## Problem 1:
Answer these questions from the forum report:
(a) According to Al-Azza, what share of Jordan's population aged 5 and above has disabilities?
(b) What average duration of asylum does Khalaf give?
(c) According to Ahmad, how long have the Syrians who sought refuge remained in host countries?
## Problem 2:
Repeat a passage of the forum report word for word. Begin at the words that contain "The percentage of" and stop after "vulnerability to infection.".
## Problem 3:
List every person named in the forum report.

## Document segment:
The percentage of people with disabilities in Jordan exceeds 10% of the population aged 5 and above,” said Al-Azza, adding that this group should be given even more care in the event of accidents and disasters, as is the case of the Coronavirus pandemic, “but unfortunately, this is not a top priority on the national agenda”.

Al-Azza added that people with disabilities face two other major problems during the current crisis, namely lack of/ inability to access the correct information in time and high vulnerability to infection.

Regionally, Lakkis stressed the need for the society to take into account the diversity of disabilities and to integrate the disabled in the labor force, as well as to get rid of the cultural prejudice against them.

Economically, Lakkis said, the pandemic led to the laying of more than 200,000 Lebanese, mostly from among day laborers who come from poor families and suffer from different disabilities. PWDs depend on international organizations to provide them services in the Arab countries. PWD in the Arab world, she said, are not unemployed by choice, they lack access to the labor market.”

More on the challenges faced by the refugees in general, Khalaf said]that “the Coronavirus pandemic has shown how critical the asylum issue is, as the average duration of asylum reaches 20 years.” She also pointed to the lack of long-term comprehensive solutions to the refugees and host countries’ problems, and the fact that refugees are denied working and social protection rights.

Ahmad, talking about migrant workers and their sufferings, highlighted the “mistake of considering immigration and asylum seeking as temporary issues”, pointing to the Syrians who were seeking refuge, escaping from war, but have remained in the host countries for over seven years now. She also drew attention to the growing use of hate speech, which is one of the most negative aspects suffered by immigrants and refugees in the times of the Corona pandemic. The suffering of the aforementioned groups and of the internally displaced, has been heightened, compared to that before the pandemic.

The Refugees, Displaced Persons and Forced Migration Studies predict that post-pandemic consequences, include loss of  jobs, a worsening of the social class differences and of forced migrants’ conditions, changed immigration policies and increased illegal migration resorting to more and more dangerous ways to do it.

The challenges faced by refugees and displaced people, including the ones with disabilities among them are immense, but the forum participants advised viewing the large number of immigrants in the region as an opportunity, not a crisis.

The Coronavirus crisis makes continuous dialogue among organizations and governments important, with a view to including refugees in social protection systems and fighting poverty within host communities. The session participants also stressed the importance of analyzing the impact of the pandemic on different countries in the region and on immigrants, in order to come up with long-term solutions.” At the same time, measures must be taken to deal with people with disabilities during the pandemic, to include them in emergency response plans and to provide them with support.

The speakers stressed the importance of exerting collaborative efforts to provide services to all people with disabilities in an institutional and orderly manner, of emphasizing their humanity and enabling them to contribute to, work for and build their societies.

Care for people with disabilities should be accompanied by care for refugees and immigrants who should enjoy rights equal to those of citizens of host countries.

 They also highlighted the importance of fighting hate speech directed at immigrants and refugees, which often has wider impact, the stigma attached to people with disabilities, of having a social protecting policy that focuses on basic rights, of reviewing plans and resetting priorities, especially in the field of economy and health care, and of paying more attention to the groups the pandemic had greatest impact on.

## Data for review:

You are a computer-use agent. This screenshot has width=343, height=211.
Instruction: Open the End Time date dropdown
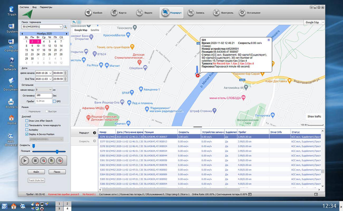point(50,79)
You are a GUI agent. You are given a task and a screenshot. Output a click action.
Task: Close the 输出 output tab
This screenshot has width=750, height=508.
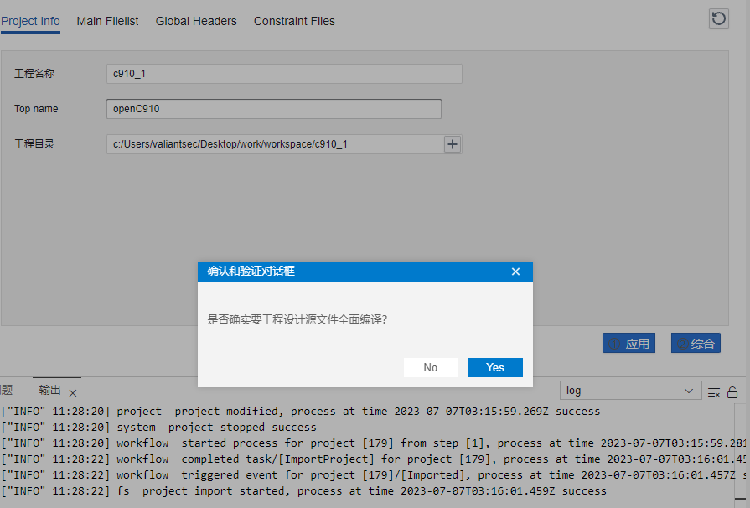(x=73, y=392)

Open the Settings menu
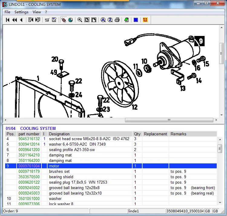click(21, 12)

## Exercise result 1:
(a) More than 10%.
(b) 20 years.
(c) Over seven years.

## Exercise result 2:
The percentage of people with disabilities in Jordan exceeds 10% of the population aged 5 and above,” said Al-Azza, adding that this group should be given even more care in the event of accidents and disasters, as is the case of the Coronavirus pandemic, “but unfortunately, this is not a top priority on the national agenda”.

Al-Azza added that people with disabilities face two other major problems during the current crisis, namely lack of/ inability to access the correct information in time and high vulnerability to infection.

## Exercise result 3:
Al-Azza, Lakkis, Khalaf, Ahmad